■ **Task set**:
1. In the budget override article, how many classroom days would the public school year grow to?
2. Reproduce the passage of the budget override article word for word, starting at "It would eliminate" and ending at "the budget bill.".

■ **Selected excerpt**:
____

Perdue said in her veto message Sunday the bill will do untold damage to the public schools and higher education, damage the environment and make people less safe because fewer state troopers and police officers will be on their beats.

The House made quick work of an override, getting the three-fifths majority needed on the first day the chamber could consider the question. After the House override vote, Perdue said she would keep fighting for public education despite the defeat. She had no additional comment following the Senate vote, Perdue spokeswoman Chrissy Pearson said.

Republicans argue their opponents overstate job losses and don’t take into account more than $250 million in federal funds the local districts have yet to spend for preserving education positions. The tax breaks alone in the budget will generate nearly 15,000 jobs, the GOP has said. The budget spends about $220 million less than Perdue had proposed and lets temporary taxes approved by the Democratic majority in 2009 to expire on time. Legislators spent about $258 million less on public education than Perdue proposed, or about 2.3 percent less.

“A lot of the rhetoric has gotten to be overblown,” said Senate leader Phil Berger, R-Rockingham. Berger also pointed out the budget contained additional funds to hire more than 1,100 teachers in early grades and the platform to create a merit pay plan for teachers starting in the 2012-13 school year. The public school year also would grow from 180 classroom days to 185.

“That is a philosophical shift,” Berger said.

The budget bill, however, also made specific policy changes that had been sought by business interests and conservative social groups.

It would eliminate 160 positions in the Department of Environment and Natural Resources and stop the agency from independently setting rules more stringent than minimum rules by the federal government. Planned Parenthood would be barred from receiving state and federal funds for non-abortion health and education services. Also abolished would be the Health and Wellness Trust Fund, which manages 25 percent of the state’s share of the national tobacco settlement.

Funding for more than 1,250 full-time positions would be eliminated in the courts, local prosecutor offices and prisons. Funding for drug treatment courts and a program to help offenders get substance abuse treatment instead of prison time were eliminated. Money for state historic sites would be reduced or phased out over time, according to the budget bill.

____

■ **Dataset**:

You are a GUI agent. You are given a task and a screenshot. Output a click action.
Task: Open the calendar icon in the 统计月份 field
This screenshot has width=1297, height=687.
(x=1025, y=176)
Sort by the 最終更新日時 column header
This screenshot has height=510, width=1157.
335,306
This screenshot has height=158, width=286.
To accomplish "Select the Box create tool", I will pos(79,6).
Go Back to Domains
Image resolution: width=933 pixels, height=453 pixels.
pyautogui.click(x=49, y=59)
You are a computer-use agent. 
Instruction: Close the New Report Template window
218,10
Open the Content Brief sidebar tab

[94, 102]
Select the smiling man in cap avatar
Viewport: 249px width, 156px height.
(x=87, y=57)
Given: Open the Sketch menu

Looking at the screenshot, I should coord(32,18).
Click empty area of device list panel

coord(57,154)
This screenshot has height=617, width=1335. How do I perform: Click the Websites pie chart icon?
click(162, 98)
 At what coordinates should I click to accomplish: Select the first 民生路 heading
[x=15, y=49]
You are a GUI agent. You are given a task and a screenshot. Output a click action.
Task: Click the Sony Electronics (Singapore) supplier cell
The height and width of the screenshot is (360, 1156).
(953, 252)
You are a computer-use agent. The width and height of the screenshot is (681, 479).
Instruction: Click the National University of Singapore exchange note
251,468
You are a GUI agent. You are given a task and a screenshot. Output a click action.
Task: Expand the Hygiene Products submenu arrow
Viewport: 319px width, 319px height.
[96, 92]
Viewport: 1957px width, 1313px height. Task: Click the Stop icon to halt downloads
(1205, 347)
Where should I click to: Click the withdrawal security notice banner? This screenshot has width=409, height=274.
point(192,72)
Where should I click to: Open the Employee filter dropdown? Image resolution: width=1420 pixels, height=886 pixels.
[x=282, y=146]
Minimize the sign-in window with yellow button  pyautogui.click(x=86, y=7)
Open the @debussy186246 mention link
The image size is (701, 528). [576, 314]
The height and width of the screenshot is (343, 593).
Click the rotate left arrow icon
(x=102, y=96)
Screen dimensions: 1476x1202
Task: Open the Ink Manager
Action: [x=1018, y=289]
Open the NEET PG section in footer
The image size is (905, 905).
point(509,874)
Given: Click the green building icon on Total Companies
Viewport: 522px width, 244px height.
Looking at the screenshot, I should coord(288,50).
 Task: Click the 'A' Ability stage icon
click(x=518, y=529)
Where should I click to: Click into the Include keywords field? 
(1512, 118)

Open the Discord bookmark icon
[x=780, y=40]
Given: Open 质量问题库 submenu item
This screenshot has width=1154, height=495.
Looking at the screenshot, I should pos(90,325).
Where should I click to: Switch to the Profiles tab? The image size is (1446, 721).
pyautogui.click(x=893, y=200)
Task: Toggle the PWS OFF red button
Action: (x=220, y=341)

____

■ **Outputs for the tasks**:
1. 185 days

2.
It would eliminate 160 positions in the Department of Environment and Natural Resources and stop the agency from independently setting rules more stringent than minimum rules by the federal government. Planned Parenthood would be barred from receiving state and federal funds for non-abortion health and education services. Also abolished would be the Health and Wellness Trust Fund, which manages 25 percent of the state’s share of the national tobacco settlement.

Funding for more than 1,250 full-time positions would be eliminated in the courts, local prosecutor offices and prisons. Funding for drug treatment courts and a program to help offenders get substance abuse treatment instead of prison time were eliminated. Money for state historic sites would be reduced or phased out over time, according to the budget bill.